After the energy of the five opening songs, we hear the resonant toll of The Sacred Bell of King Seongdeok – one of Korea’s national treasures – and BTS slip into a more contemplative mode.
Swim, the album’s first single, is subtle and restrained, the sort of music that drifts lazily into your ears before getting stuck on your internal radio.
Chiefly written by band leader RM, it’s a song about surrendering to the currents of life and moving forward, even when the tide threatens to pull you under.
It’s a theme that recurs on subsequent tracks – perhaps suggesting that BTS were wary about dipping their toes back into the choppy waters of fame.
“My life is a broken roller coaster, but maybe I’m the only one to blame,” they sing on the melancholy Merry Go Round. “I do my best, but I can’t slow down this merry go round.”

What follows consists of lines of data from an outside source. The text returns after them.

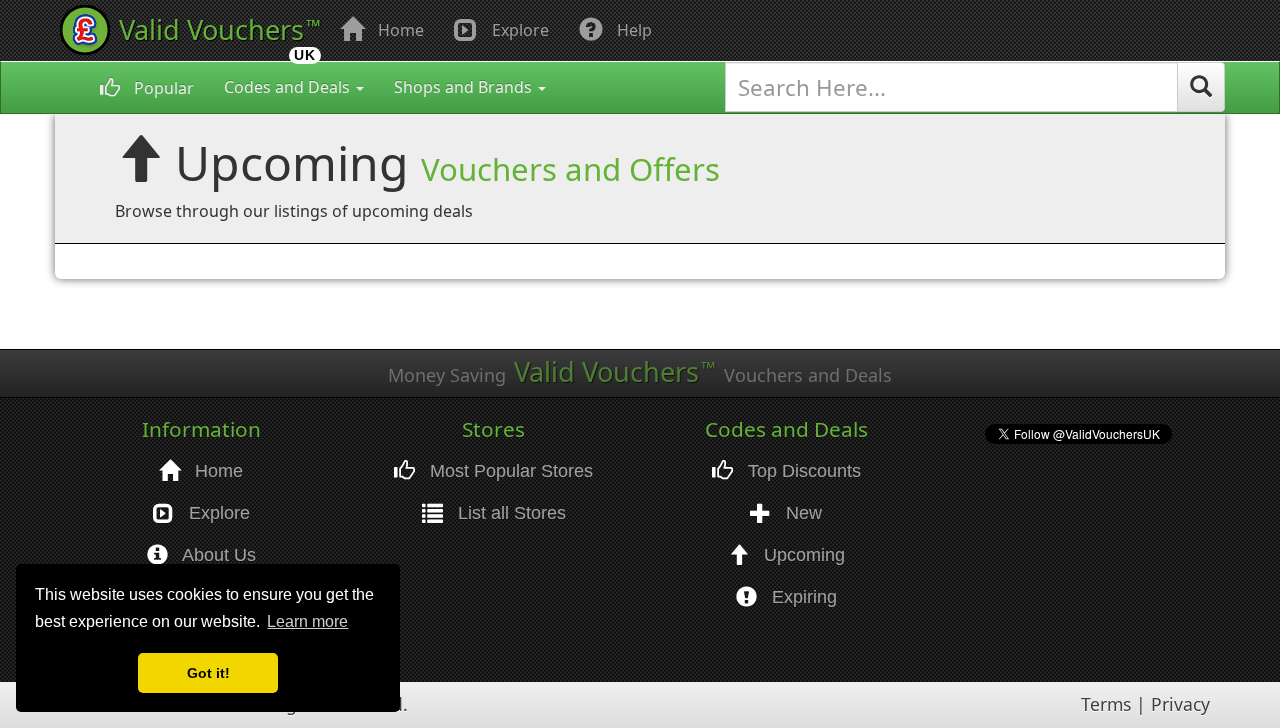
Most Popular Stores (509, 471)
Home (399, 30)
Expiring (802, 597)
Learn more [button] (307, 621)
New (801, 513)
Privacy (1180, 704)
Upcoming (802, 555)
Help (632, 30)
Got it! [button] (208, 673)
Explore (518, 30)
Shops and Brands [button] (465, 87)
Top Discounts (802, 471)
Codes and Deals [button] (289, 87)
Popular (162, 88)
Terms (1106, 704)
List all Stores (509, 513)
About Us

The subsequent track, Normal, is billed as “exploring the space between spotlight and silence” and expresses ambivalence about the cost of celebrity, with lyrics about surviving criticism and having to fake happiness for the cameras.

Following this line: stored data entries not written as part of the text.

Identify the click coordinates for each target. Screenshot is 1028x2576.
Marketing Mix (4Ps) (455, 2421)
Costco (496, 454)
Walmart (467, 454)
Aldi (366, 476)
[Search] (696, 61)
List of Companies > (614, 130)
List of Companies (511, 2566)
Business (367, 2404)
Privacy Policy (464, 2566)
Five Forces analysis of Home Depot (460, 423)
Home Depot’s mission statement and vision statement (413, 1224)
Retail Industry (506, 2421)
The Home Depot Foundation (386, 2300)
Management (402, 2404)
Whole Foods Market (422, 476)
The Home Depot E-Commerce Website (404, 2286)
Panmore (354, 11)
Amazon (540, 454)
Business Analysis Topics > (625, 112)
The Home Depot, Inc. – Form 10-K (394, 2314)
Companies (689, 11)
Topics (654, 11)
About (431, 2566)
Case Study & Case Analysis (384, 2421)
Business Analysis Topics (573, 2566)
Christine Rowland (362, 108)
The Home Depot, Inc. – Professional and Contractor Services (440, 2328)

“Now I understand the truth, some pain is real / If everything’s just happy, that ain’t real.”
Those songs will undoubtedly be scrutinised by fans, especially after Jungkook recently posted, and then deleted, a livestream video in which he shared his frustrations with life as a K-Pop idol.
But the album also makes it clear BTS have re-committed to this career. As they sing on Normal: “Fantasy and fame, they’re the things we choose.”
And there’s a cheeky riposte to their critics on the jazzy potboiler They Don’t Know ‘Bout Us: “You say we changed? We feel the same.”